Exercise prompt: Copy each of the entries below word for word, without changing anything.

Extracted information:
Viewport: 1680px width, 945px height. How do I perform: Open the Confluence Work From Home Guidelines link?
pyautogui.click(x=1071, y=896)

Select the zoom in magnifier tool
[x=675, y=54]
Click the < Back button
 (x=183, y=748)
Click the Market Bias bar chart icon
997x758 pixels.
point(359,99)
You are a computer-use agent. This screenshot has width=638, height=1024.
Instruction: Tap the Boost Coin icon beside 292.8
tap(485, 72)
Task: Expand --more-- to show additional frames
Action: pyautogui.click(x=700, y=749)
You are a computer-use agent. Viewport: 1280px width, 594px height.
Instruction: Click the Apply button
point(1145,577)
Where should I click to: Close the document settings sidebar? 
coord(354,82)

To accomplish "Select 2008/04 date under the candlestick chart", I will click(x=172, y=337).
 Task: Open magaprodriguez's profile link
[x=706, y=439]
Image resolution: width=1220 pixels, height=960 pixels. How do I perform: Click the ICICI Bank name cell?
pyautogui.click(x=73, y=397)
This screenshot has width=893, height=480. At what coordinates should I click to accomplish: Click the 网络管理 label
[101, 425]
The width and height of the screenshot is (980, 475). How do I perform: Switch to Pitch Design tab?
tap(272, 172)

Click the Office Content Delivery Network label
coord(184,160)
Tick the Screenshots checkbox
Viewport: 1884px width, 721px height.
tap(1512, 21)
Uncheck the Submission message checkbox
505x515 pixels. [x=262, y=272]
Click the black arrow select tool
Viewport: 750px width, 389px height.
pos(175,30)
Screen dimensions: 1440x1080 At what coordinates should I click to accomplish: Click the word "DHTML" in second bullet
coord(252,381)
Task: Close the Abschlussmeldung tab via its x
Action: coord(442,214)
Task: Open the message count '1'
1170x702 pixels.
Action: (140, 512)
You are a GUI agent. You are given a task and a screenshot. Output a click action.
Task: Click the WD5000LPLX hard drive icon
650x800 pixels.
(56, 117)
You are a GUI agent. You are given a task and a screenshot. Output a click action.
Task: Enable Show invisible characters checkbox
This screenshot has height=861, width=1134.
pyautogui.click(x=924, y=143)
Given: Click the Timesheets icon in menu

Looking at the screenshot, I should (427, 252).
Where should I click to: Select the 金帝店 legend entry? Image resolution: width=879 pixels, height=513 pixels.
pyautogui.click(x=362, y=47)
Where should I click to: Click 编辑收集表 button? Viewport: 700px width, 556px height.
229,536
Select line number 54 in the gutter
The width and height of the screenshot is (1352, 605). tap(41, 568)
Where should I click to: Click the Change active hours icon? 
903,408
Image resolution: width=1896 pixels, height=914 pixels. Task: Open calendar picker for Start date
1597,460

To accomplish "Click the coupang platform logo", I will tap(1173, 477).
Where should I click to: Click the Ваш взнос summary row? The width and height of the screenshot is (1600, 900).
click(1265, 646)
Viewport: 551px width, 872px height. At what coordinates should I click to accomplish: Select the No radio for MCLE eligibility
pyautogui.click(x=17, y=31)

Response to the exercise:
Viewport: 1680px width, 945px height. How do I perform: Open the Confluence Work From Home Guidelines link?
pyautogui.click(x=1071, y=896)

Select the zoom in magnifier tool
[x=675, y=54]
Click the < Back button
 (x=183, y=748)
Click the Market Bias bar chart icon
997x758 pixels.
point(359,99)
You are a computer-use agent. This screenshot has width=638, height=1024.
Instruction: Tap the Boost Coin icon beside 292.8
tap(485, 72)
Task: Expand --more-- to show additional frames
Action: pyautogui.click(x=700, y=749)
You are a computer-use agent. Viewport: 1280px width, 594px height.
Instruction: Click the Apply button
point(1145,577)
Where should I click to: Close the document settings sidebar? 
coord(354,82)

To accomplish "Select 2008/04 date under the candlestick chart", I will click(x=172, y=337).
 Task: Open magaprodriguez's profile link
[x=706, y=439]
Image resolution: width=1220 pixels, height=960 pixels. How do I perform: Click the ICICI Bank name cell?
pyautogui.click(x=73, y=397)
This screenshot has width=893, height=480. At what coordinates should I click to accomplish: Click the 网络管理 label
[101, 425]
The width and height of the screenshot is (980, 475). How do I perform: Switch to Pitch Design tab?
tap(272, 172)

Click the Office Content Delivery Network label
coord(184,160)
Tick the Screenshots checkbox
Viewport: 1884px width, 721px height.
tap(1512, 21)
Uncheck the Submission message checkbox
505x515 pixels. [x=262, y=272]
Click the black arrow select tool
Viewport: 750px width, 389px height.
pos(175,30)
Screen dimensions: 1440x1080 At what coordinates should I click to accomplish: Click the word "DHTML" in second bullet
coord(252,381)
Task: Close the Abschlussmeldung tab via its x
Action: coord(442,214)
Task: Open the message count '1'
1170x702 pixels.
Action: (140, 512)
You are a GUI agent. You are given a task and a screenshot. Output a click action.
Task: Click the WD5000LPLX hard drive icon
650x800 pixels.
(56, 117)
You are a GUI agent. You are given a task and a screenshot. Output a click action.
Task: Enable Show invisible characters checkbox
This screenshot has height=861, width=1134.
pyautogui.click(x=924, y=143)
Given: Click the Timesheets icon in menu

Looking at the screenshot, I should (427, 252).
Where should I click to: Select the 金帝店 legend entry? Image resolution: width=879 pixels, height=513 pixels.
pyautogui.click(x=362, y=47)
Where should I click to: Click 编辑收集表 button? Viewport: 700px width, 556px height.
229,536
Select line number 54 in the gutter
The width and height of the screenshot is (1352, 605). tap(41, 568)
Where should I click to: Click the Change active hours icon? 
903,408
Image resolution: width=1896 pixels, height=914 pixels. Task: Open calendar picker for Start date
1597,460

To accomplish "Click the coupang platform logo", I will tap(1173, 477).
Where should I click to: Click the Ваш взнос summary row? The width and height of the screenshot is (1600, 900).
click(1265, 646)
Viewport: 551px width, 872px height. At what coordinates should I click to accomplish: Select the No radio for MCLE eligibility
pyautogui.click(x=17, y=31)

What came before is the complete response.